The side porch of our new house overlooks a wooded area. Between the house and the woods is a large hill which I do not own. It is common property of the Development Association. The tips of two or three large rocks, actually boulders, jutted out of the ground. My wife suggested I plant something behind the rocks to improve the view from the porch. We feed and watch dozens of goldfinches, nuthatches, tufted titmice, cardinals, bluejays, cowbirds, woodpeckers, redwinged blackbirds, doves, chicadees,and others we have not identified. I bought some heather in late spring when they were in bloom. As I planted each at the base of the hill, behind the rocks, I uncovered each large stone. More and more of the boulders became visible.
I added more heather and some lavender. It took several weeks of hard digging and uprooting of some pernicioius weeds that made my hands and arms perpetually itch. (I don't like wearing garden gloves.) When it was finished the rough hill became a thing of beauty. The boulders encircled the hill. There were about twenty of them. Our neighbor across the street thanked me for improving the vista from her living room window. Encouraged, I began cutting back the brush from the woods behind to expose large tree trunks and Tarzan-like vines. The Association gardeners who had been mowing the hill now stayed away so I was reponsible for getting the mowing done. The man who does the mowing for us identified with the project and obliged by cutting back even more than I had asked. We gave various names to our hill-Bunker Hill, Stonehenge, Heather Hill, etc.

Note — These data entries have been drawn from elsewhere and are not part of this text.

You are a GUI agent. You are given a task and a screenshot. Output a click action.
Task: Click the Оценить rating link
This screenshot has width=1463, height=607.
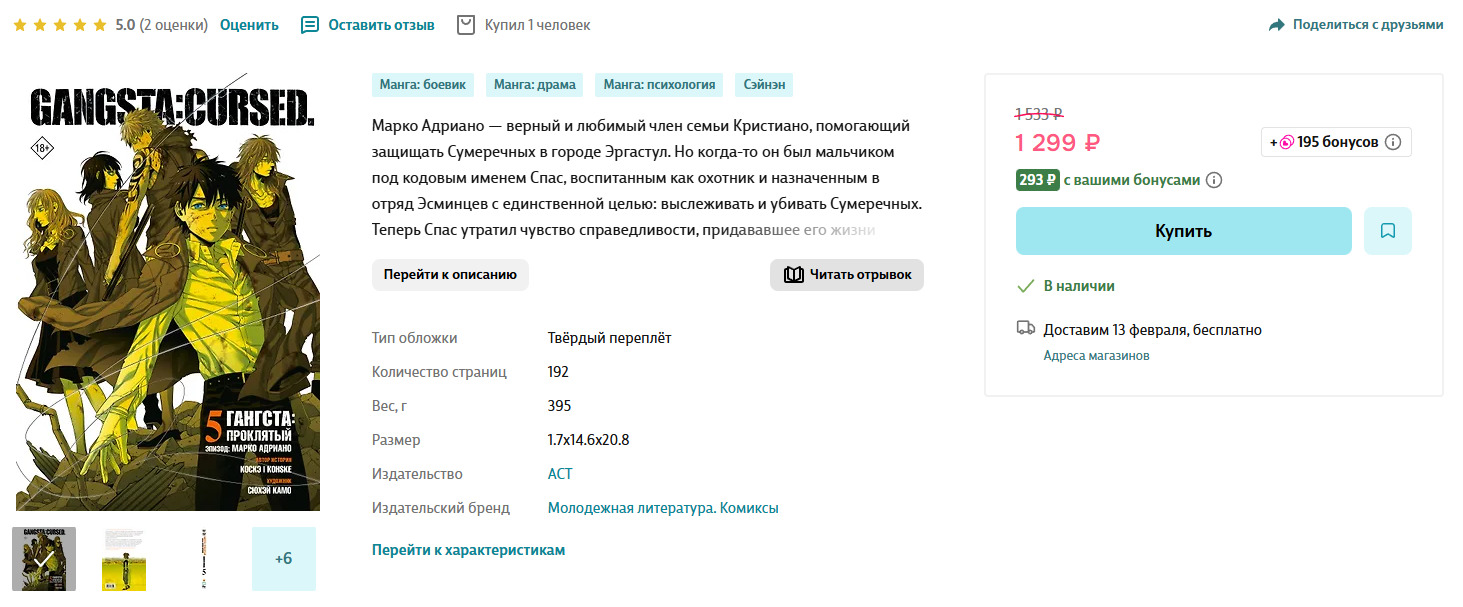[249, 25]
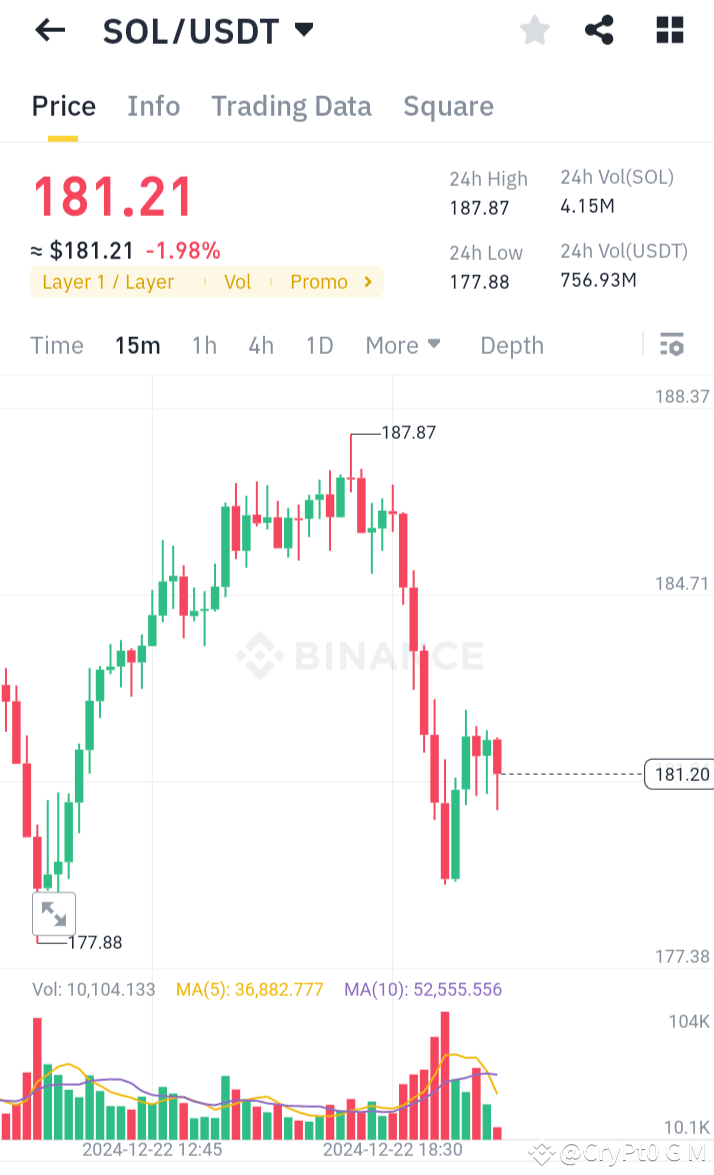This screenshot has width=714, height=1175.
Task: Expand the More timeframes dropdown
Action: 402,345
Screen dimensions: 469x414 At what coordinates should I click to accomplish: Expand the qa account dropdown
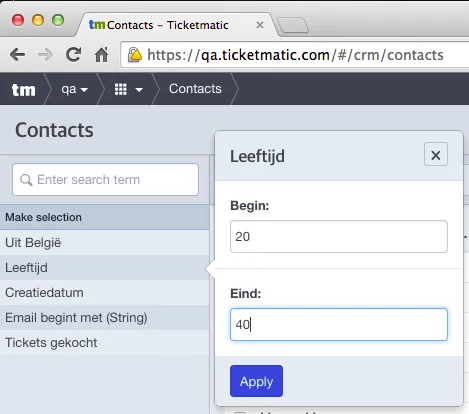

We were thrilled with out hill ("ours" only in a general sense) but so were a family the chipmonks who had lived in the woods. When you feed birdss you feed everyone else. The chipmonks loved to jump from rock to rock and they began a series of tunnels beneath my newly made mulch. One tunnel lay dangerously close to the roots of a heather plant. It had to go.

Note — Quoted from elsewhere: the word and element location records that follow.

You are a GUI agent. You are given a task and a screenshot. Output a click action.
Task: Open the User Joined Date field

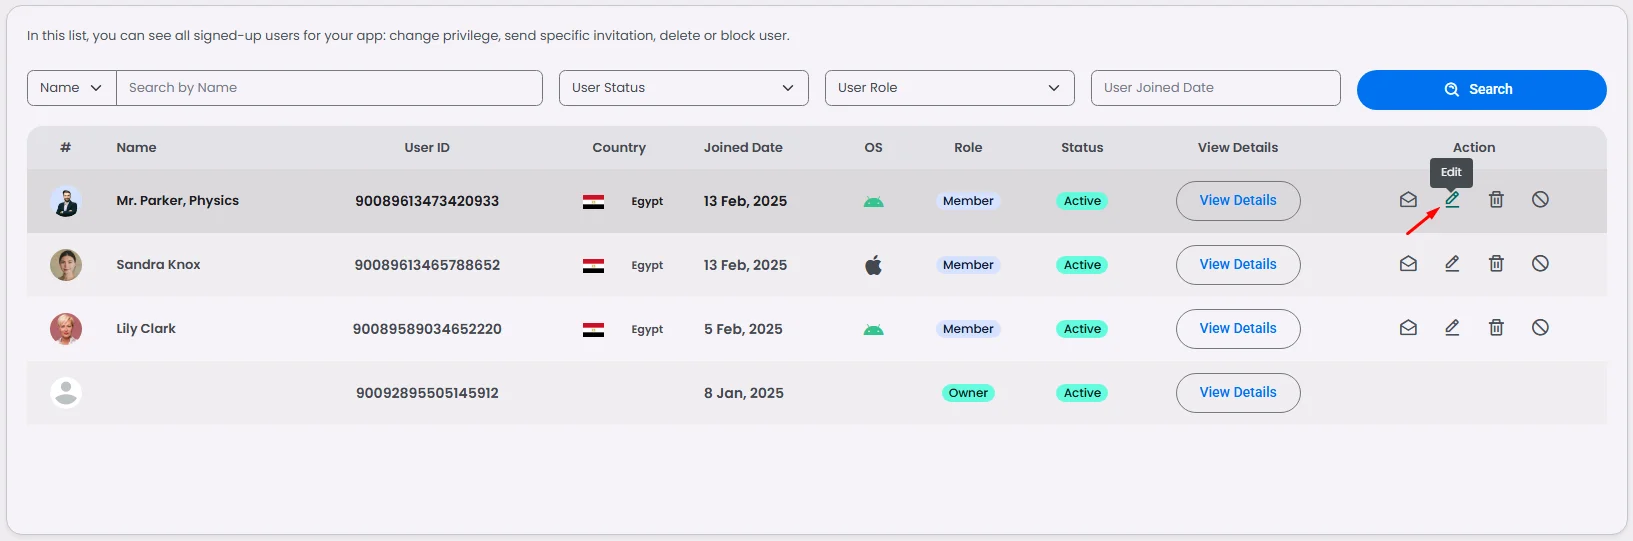click(1215, 88)
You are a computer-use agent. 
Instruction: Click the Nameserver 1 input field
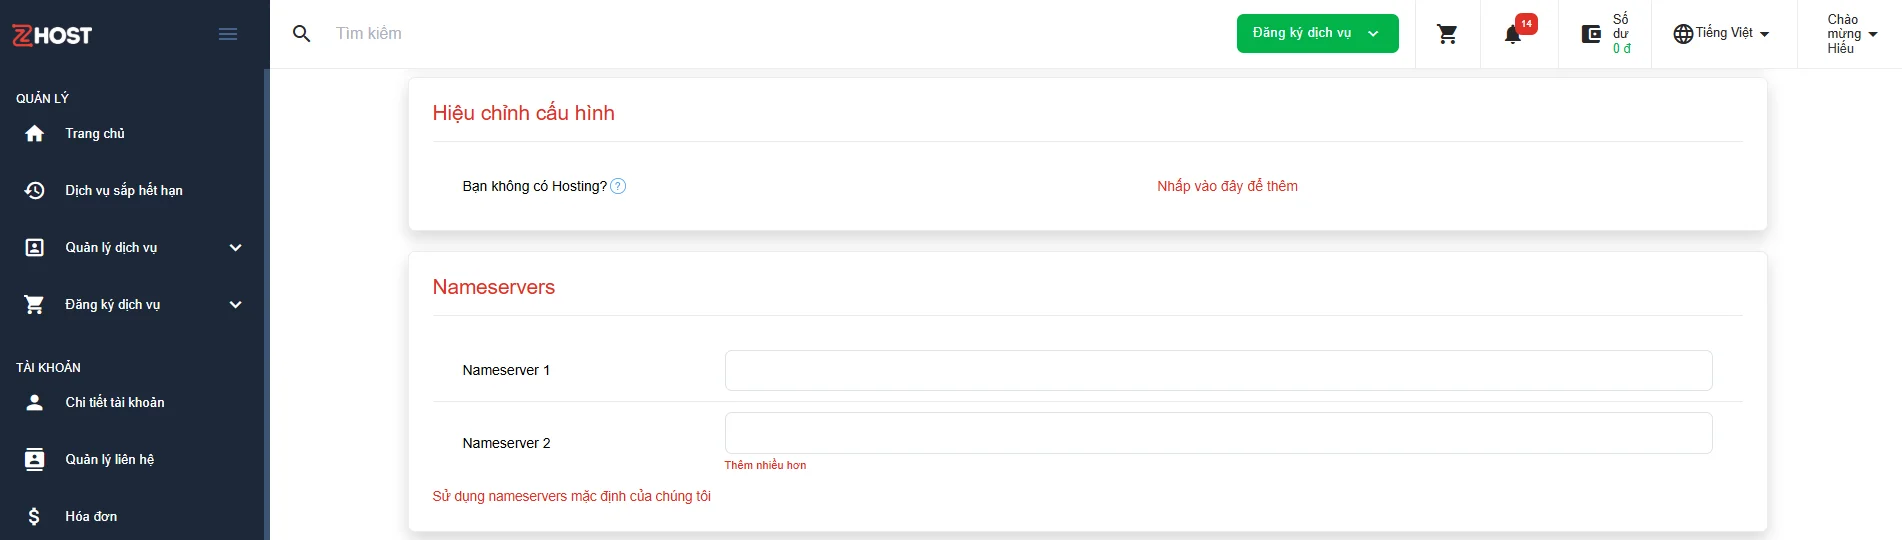[x=1218, y=370]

Early one morning I placed a large rock over the entrance to the tunnel. The next morning there was new entrance, even closer to my heather. Again, I placed a barrier-this time several rocks. Again, they dug around it, even cloer to my plant. I created a mound of rocks. My wife laughed at my efforts. "You are Tom and he is Jerry. Jerry always wins. Move your plant." I held fast. The mound went undistrubed for a day. I felt myself triumphant.
Jack is my seven year old grandchildchil (one of seven). He loves nature and cathes and releases frogs in our pond. Jack was intrigued by the chipmonk hole. Although I asked him to leave it alone, and without me knowing, he uncovered the tunnel. He was convinced I would have killed the chipmonk. I had explained it wasn't his real home. I had seen him carry seeds from our feeders back to an nest in the woods. "It's only an escape path for him from preditors." There are many hawks in our area and a black stray cat that stalks whatever birds or some animals it can find. He has many other enteances to that tunnel.
No matter, he was unconvinced. He placed two chocolate cookies for the tunnel diger. "Chipmonks don't eat cookies," I explained. "They eat the seeds we put out for the birds. That's why grandmom greases the poles with Vaseline." In two hours the cookies were gone.
This morning I took my pick and destroyed the tunnel. I replaced the rock mound just to be sure. So far no new tunnels. Jack hasn't been back yet. Perhaps Tom is yet to win. My wife is certain he will.